Drawing on the Lewis Walpole Library's strengths in graphic satire and the Law Library's collections of trial accounts and illustrated legal texts, "Trial by Media" documents the media frenzy provoked two centuries ago by the attempt of King George IV of England to divorce his consort Queen Caroline on the grounds of adultery. The items range from mocking caricatures to political screeds and sober, journalistic accounts. Today these sources serve as a lens for studying gender roles, class divisions, publishing, political satire, and British politics.
In addition to digital text and images of the Fall 2019 exhibition, the digital version includes a collection of ten scholarly essays and a bibliography. The essays include:
-- Andrew Bricker, "Between Words and Images: Visual Satire, Libel Law and the Queen Caroline Affair"
-- Jocelyn Harris, "Jane Austen, Caroline of Brunswick, and the Prince of Wales"
-- William Anthony Hay, "Robert Cruikshank, A Scene in the New Farce of the Lady and the Devil, June 1820"

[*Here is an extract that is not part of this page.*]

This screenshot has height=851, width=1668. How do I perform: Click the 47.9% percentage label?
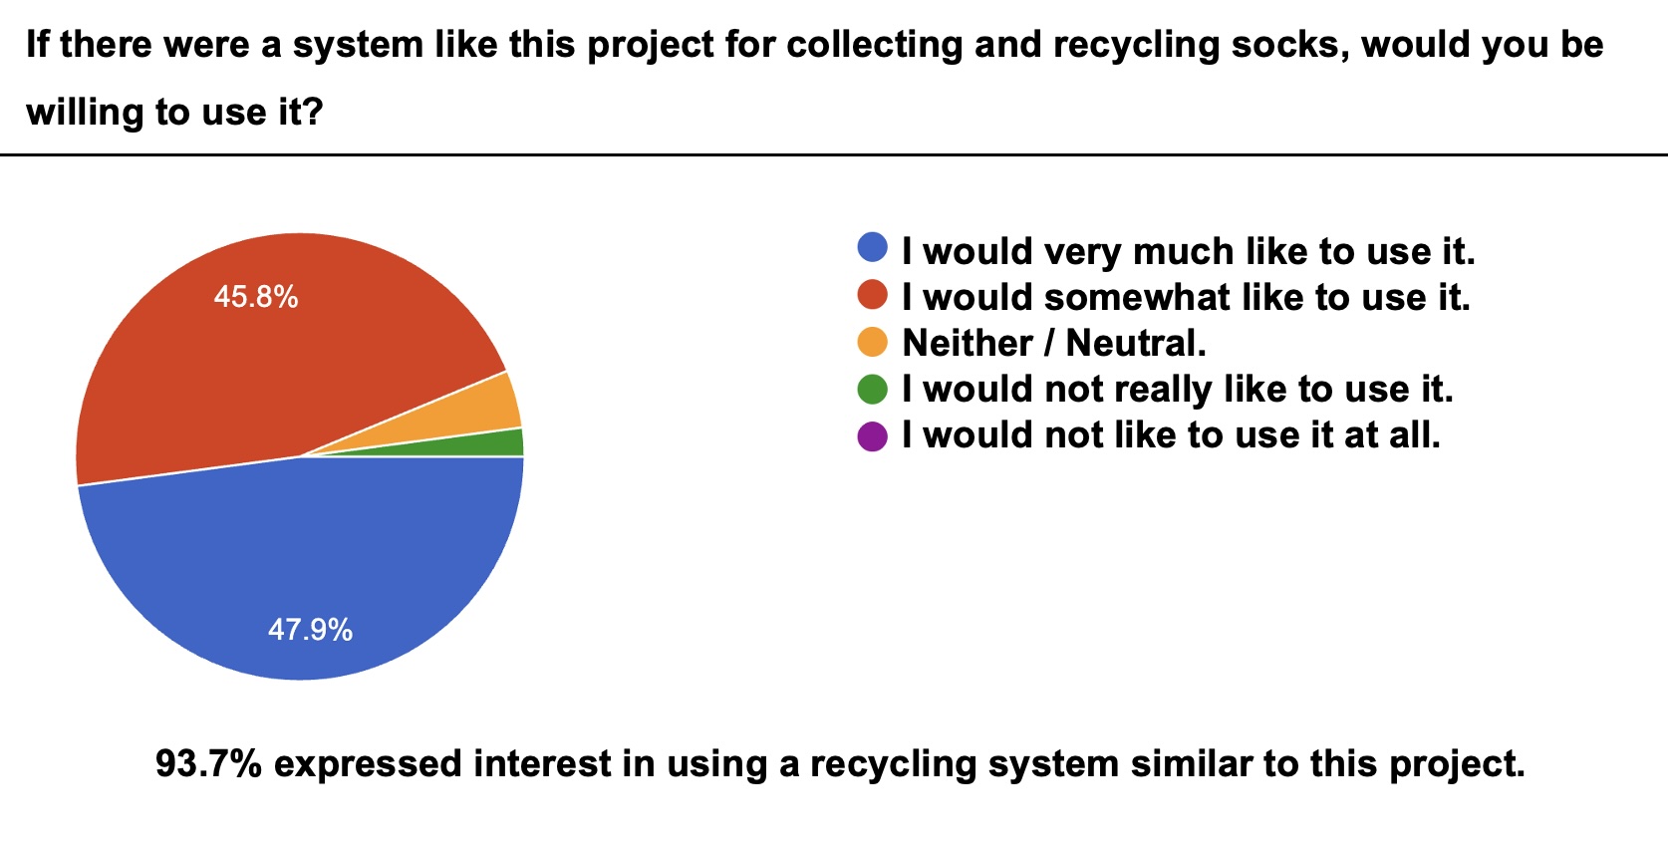click(310, 630)
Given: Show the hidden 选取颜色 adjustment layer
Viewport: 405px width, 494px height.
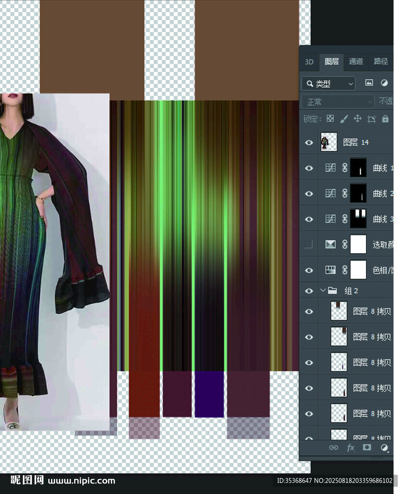Looking at the screenshot, I should pos(309,245).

-- Richard Kopley, "Caroline and Edgar Allan Poe’s 'The Purloined Letter'"
-- Ryan Martins, "The Legal Legacy of the Queen's Trial: The Rise and Fall of Caroline's Rule"

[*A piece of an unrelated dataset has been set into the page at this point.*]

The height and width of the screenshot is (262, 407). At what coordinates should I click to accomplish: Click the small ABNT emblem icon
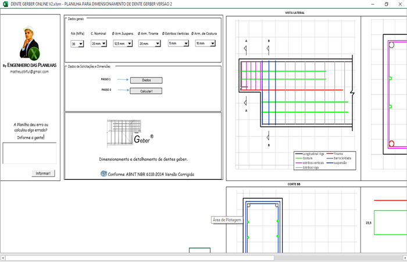point(104,174)
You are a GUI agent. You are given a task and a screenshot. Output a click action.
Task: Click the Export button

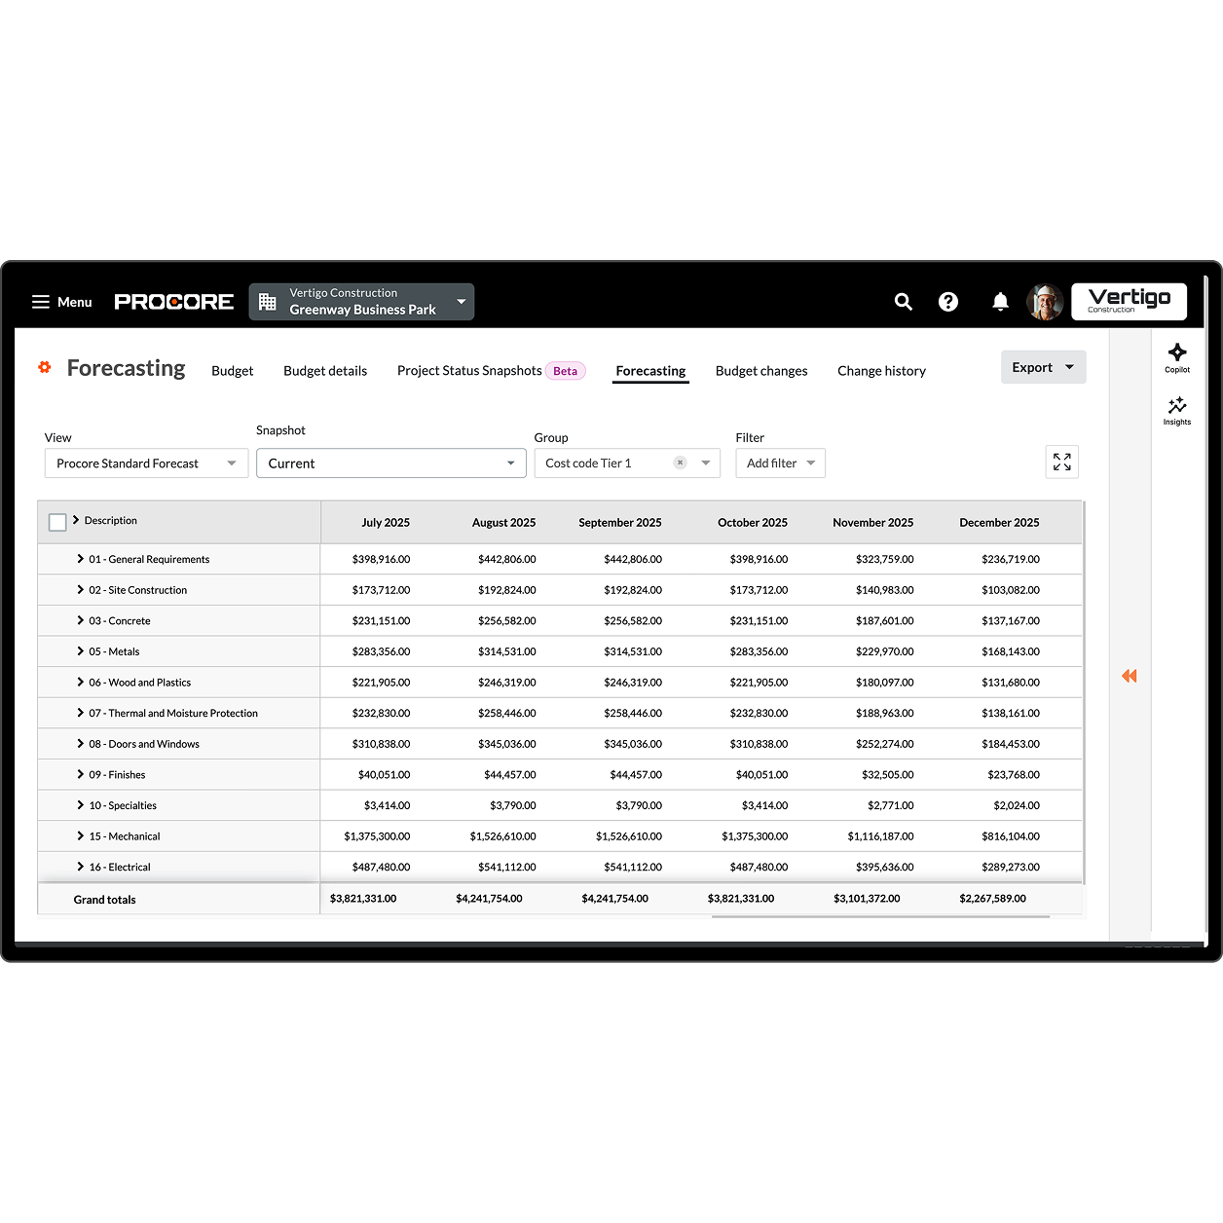point(1042,367)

-- Kristin Samuelian, "Looking at the Case against Her: Intertextuality in Queen Caroline Prints"
-- Mark Schoenfield, "Henry Brougham Per(for)ming the Defense"
-- Simon Stern, "John Bull, Public Sentiment and the Reasonable Man"
-- Dana Van Kooy, "The Queen Caroline Affair as a Theatrical and Dramatic Spectacle"
-- Susannah Walker, "TRIAL IN ABSENTIA? Criminal Proceedings and Public Personae"
A special attraction of the online exhibit is a digital reproduction of the Humphrey Shop Album, created by prominent London satiric print publisher George Humphrey (1773?-1831?) to market prints to his clients. Virtually all of its 131 hand-colored prints are contemporary satires of the Queen Caroline scandal by artists such as George Cruikshank, Robert Cruikshank, and Theodore Lane. The survival of this shop album in its original binding is itself extraordinary, as most such albums were broken up and sold as individual prints by later dealers. The album is one of the treasures of the Lewis Walpole Library.
"Trial by Media: The Queen Caroline Affair" was co-curated by Cynthia Roman, Curator of Prints, Drawings, and Paintings at the Lewis Walpole Library, and Mike Widener, Rare Book Librarian at the Lillian Goldman Law Library. The online exhibition was designed by Kristen McDonald of the Lewis Walpole Library.